Deep Learning Türkiye - Reinforcement Learning Project

This repository consists projects from Deep Learning Türkiye - Reinforcement Learning Group. Enter folders to see each project's details.

1. Introduction To RL

Simple tic tac toe example. Learns via Value Function at the moment. Policy Search TODO. Benefited from tansey.

2. Multi-Armed Bandits

Provides the underlying testbed for bandit problem.
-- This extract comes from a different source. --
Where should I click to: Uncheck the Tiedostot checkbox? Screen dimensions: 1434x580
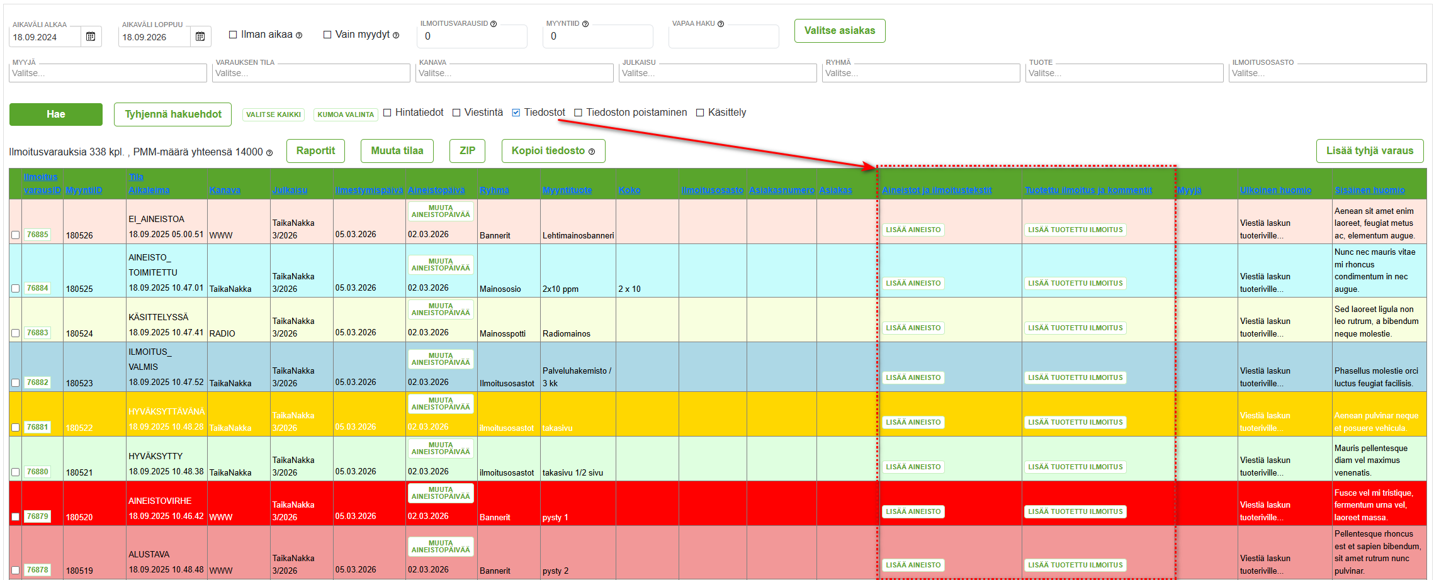coord(516,113)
3. Finite Markov Decision Processes

Uses the OpenAI Gym. Learns via Q-Learning.

4. Temporal Difference

Multiple approaches to CartPole problem. Benefited from dennybritz.

Library usage

You can find example usage below.

import gym
from lib import q_learning_agent, double_q_learning_agent, sarsa_learning_agent

env = gym.make("FrozenLake-v0")
env.reset()

def train(agent):
    for i_episode in range(1000):
        state = env.reset()
        while True:
            action = agent.select_action(state)
            next_state, reward, done, _ = env.step(action)
            agent.learn(action, reward, state, next_state)
            if done:
                break
            state = next_state

qla = q_learning_agent(epsilon=0.3, discount_factor=0.9, alpha=0.5, action_space=env.action_space.n)
sla = sarsa_learning_agent(epsilon=0.3, discount_factor=0.9, alpha=0.5, action_space=env.action_space.n)
dqla = double_q_learning_agent(epsilon=0.3, discount_factor=0.9, alpha=0.5, action_space=env.action_space.n)

train(qla)
train(sla)
train(dqla)